In the other direction, I've often seen PCs getting hanged up via some defective USB device being plugged in.

Is there any way to guard against this?

In my project the USB (CDC & MSC) is implemented entirely under interrupt, so is vulnerable to this kind of thing. One could perhaps detect an excessive IRQ frequency but what then? Block the interrupt for ever (until a power cycle)?

ejeffrey:
USB never generates interrupts.  "interrupts transfers" are a type of USB communication, but not related to host interrupts.

peter-h:
The USB implementation in the 32F4 is wholly interrupt-driven.

A CDC ISR transfers 64 byte packets. A MSC ISR transfers 512 byte packets.

It perhaps could be run using polling, from an RTOS task, but that would be inefficient.

bugnate:
You are asking what can be done on the device side in the case of a defective host? IMO the clean thing would be to initiate a soft disconnect on your end (see SDIS bit). On the host side this appears as an unplug.
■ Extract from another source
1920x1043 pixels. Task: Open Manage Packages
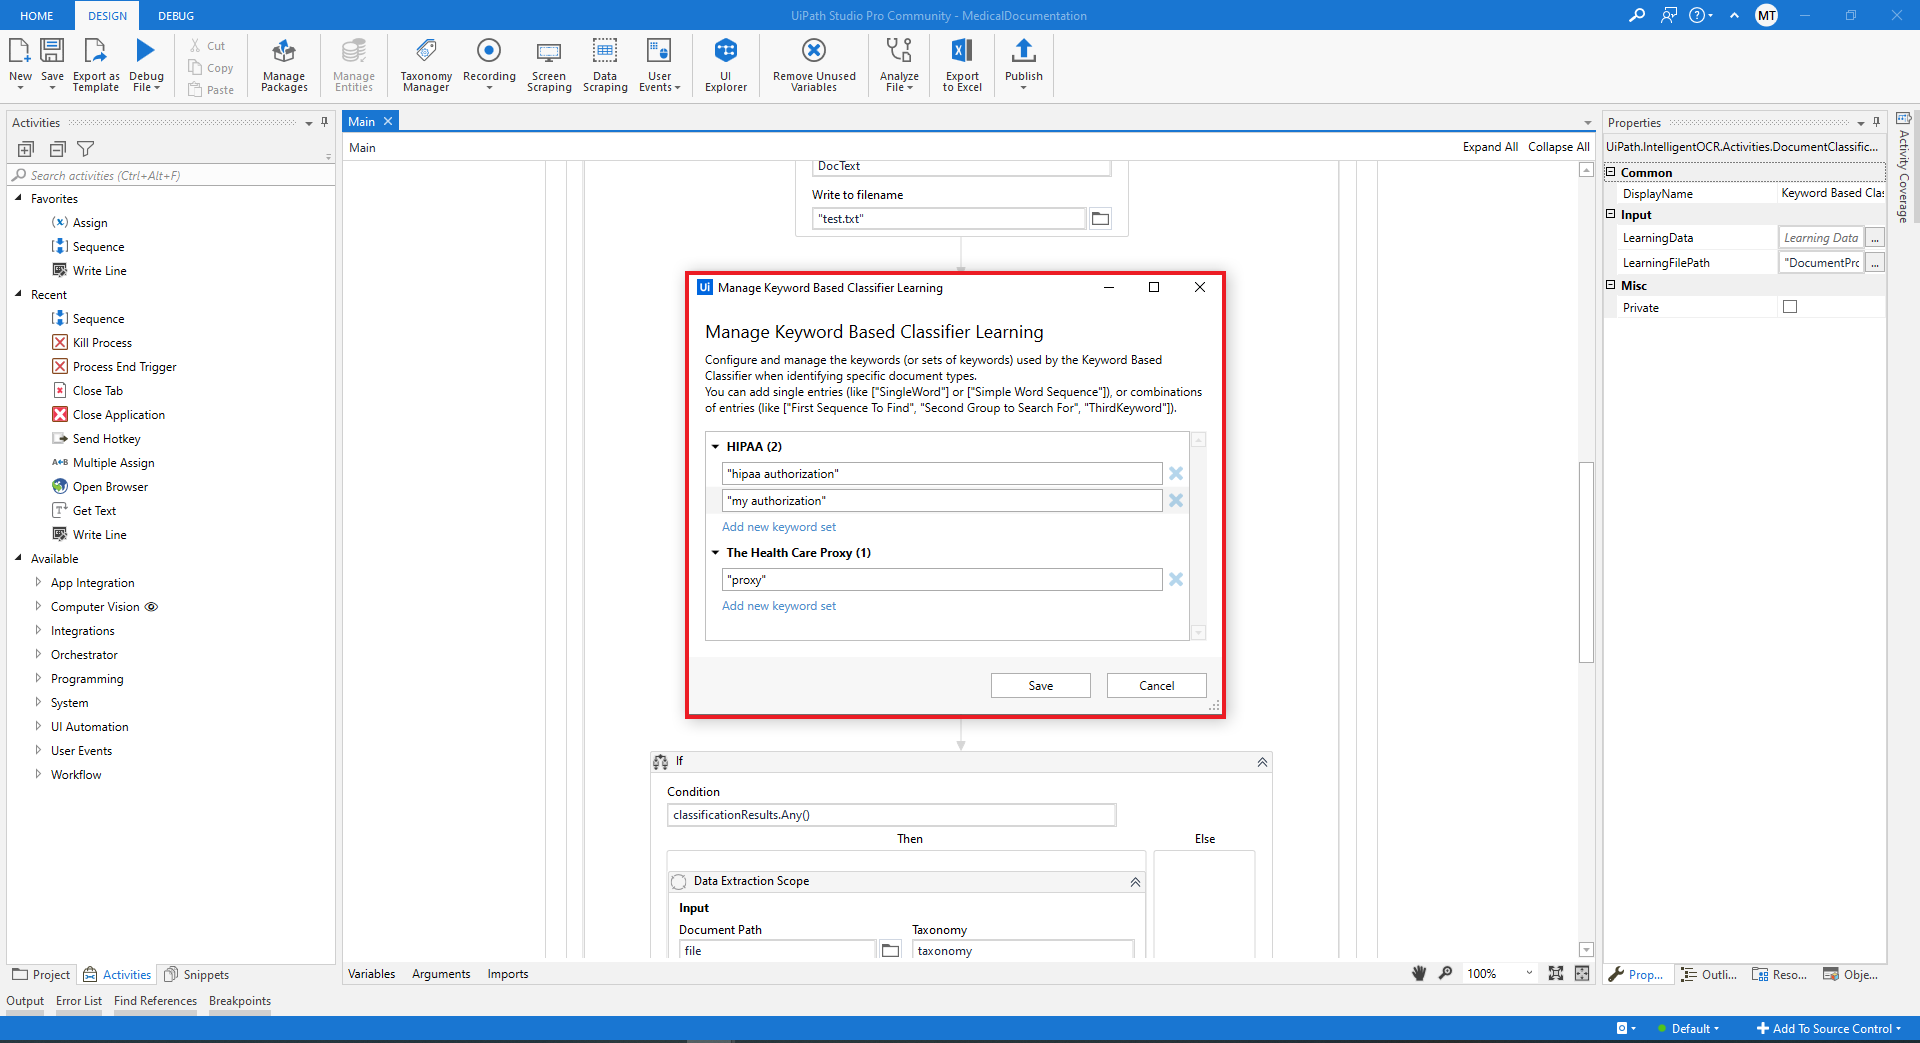click(284, 65)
The USB +5v will stay active but there might be implications for power otherwise (but probably not). From there I guess you could either try to re-connect or give up on the host.

NorthGuy:

--- Quote from: peter-h on February 02, 2023, 11:08:48 pm ---I think this happens via an interrupt flood.

--- End quote ---

I don't think there's a mechanism which would let a host flood your MCU with interrupts.